Short-tailed Boxers with less than one percent Corgi blood were shipped to several countries when the experiment was deemed a success. Prior to a decision made by the German Boxer Klub to prohibit any Boxer born with a short tail on the ground, these pups were not considered pure Boxers. On this basis, a desirable characteristic (short tail) was prohibited. Hasn’t something gone awry, has it?

Another problem is that new breeds are constantly being introduced.
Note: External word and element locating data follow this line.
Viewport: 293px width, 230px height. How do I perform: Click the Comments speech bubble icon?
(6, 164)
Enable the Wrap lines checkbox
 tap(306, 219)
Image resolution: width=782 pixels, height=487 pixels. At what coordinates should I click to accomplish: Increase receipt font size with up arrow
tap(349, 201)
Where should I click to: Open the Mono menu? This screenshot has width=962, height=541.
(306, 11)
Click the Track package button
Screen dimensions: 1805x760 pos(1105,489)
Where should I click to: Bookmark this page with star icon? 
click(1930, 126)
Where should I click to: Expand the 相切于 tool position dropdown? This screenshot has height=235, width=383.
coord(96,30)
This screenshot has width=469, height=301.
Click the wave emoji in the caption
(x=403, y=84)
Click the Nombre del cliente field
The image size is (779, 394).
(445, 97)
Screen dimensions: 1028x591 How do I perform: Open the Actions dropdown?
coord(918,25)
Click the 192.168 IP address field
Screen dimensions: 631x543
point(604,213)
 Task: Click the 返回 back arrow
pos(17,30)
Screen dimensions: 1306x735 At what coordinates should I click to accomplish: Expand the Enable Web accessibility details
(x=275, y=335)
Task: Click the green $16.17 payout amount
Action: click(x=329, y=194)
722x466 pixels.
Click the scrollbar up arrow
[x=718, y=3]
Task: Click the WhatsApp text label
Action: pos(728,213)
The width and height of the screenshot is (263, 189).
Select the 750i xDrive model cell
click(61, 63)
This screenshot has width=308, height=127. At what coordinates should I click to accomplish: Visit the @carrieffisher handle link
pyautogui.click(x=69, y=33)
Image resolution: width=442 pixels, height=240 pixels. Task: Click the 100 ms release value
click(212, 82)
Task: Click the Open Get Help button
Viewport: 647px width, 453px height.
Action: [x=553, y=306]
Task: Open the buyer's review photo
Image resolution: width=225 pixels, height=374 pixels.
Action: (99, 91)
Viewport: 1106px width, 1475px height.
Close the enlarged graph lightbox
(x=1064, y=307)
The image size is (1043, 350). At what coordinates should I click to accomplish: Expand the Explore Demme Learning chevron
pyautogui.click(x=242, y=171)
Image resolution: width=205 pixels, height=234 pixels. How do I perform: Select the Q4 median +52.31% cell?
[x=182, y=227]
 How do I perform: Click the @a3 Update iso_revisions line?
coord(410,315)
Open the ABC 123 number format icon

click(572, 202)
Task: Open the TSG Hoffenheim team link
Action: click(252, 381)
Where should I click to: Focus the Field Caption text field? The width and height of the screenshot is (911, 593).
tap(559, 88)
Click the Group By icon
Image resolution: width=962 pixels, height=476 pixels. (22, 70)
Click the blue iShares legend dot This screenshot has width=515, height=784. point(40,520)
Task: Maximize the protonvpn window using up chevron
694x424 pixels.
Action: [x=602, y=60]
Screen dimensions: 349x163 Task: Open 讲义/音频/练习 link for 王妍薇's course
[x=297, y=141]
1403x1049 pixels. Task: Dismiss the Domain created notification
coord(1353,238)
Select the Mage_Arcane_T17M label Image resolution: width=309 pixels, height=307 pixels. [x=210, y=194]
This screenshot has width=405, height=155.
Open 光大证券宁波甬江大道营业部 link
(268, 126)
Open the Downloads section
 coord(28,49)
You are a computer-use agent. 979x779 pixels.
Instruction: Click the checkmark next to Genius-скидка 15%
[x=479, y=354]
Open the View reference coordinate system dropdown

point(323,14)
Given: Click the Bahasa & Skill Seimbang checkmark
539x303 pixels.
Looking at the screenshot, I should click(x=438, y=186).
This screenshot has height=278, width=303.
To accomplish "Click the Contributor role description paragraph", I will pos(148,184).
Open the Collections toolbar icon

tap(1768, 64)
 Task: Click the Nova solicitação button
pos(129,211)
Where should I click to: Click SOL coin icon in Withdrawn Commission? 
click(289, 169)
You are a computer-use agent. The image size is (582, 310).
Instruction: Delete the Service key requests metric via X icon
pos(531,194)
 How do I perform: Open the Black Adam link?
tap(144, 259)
The desire to have a unique breed of dog, usually a descendant of a more ancient breed, is a major factor in this phenomena. Once this new breed of dog is recognized, breeding it with members of the original breed will be extremely difficult, if not impossible. In other words, as new breeds are recognized, an ever-increasing number of dogs within a small population are being created.

There is a quiz on the 313 breeds recognized by the Fédération Cynologique Internationale to prove that there are too many breeds. So you may make an educated estimate as to what kind of dog a photo depicts. The “tough” version of this quiz has been shown to many people, including some all-round judges (judges who are allowed to judge every breed), and none of them could correctly identify all of the breeds.